Abstract

Sweden and the broader region of Scandinavia have been widely praised for their efforts to develop and promote models of sustainability for the rest of the world. Swedish international architecture and urban planning firms are driven by the advantage of being able to brand their projects as “Sustainable and Scandinavian.” In this sense, “the sustainable city” has become a Swedish service to export. In order to strengthen a coherent image of Swedish sustainable urban development, in, 2007, the Swedish Trade Council initiated a marketing platform for eco-profiled companies under the name of “SymbioCity.” This paper seeks to explore the production of imaginaries at play in the performance of “SymbioCity.” It especially addresses the way in which notions of progress and a better city life were presented to Chinese audiences in the Swedish pavilion at the World Expo in Shanghai in 2010. The Swedish pavilion is here regarded as a node in the export of a wider network of Swedish sustainable urban planning services.
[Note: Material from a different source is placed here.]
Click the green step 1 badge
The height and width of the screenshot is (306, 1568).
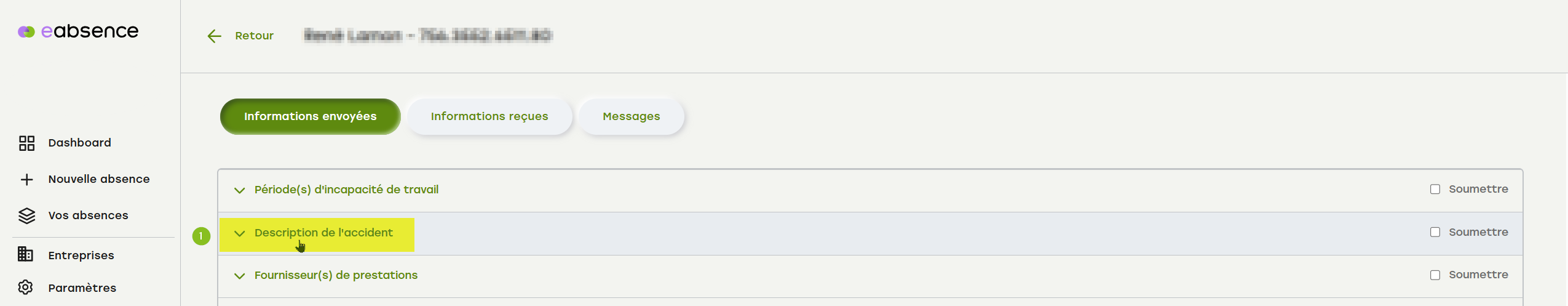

I argue that the imaginaries that Sweden produces through activities associated with the SymbioCity underlines a view that equates “progress” with the notion of “decoupling” of economic growth and CO2-emissions. In presenting an image of decoupling as a Swedish experience possible to transfer to China, it also establishes views of progress as linear and space as static. Using the term “absent presence” opens up a counter narrative, which turns decoupling as a Swedish experience into a myth and raises the need for urban imaginaries based on a relational view of space.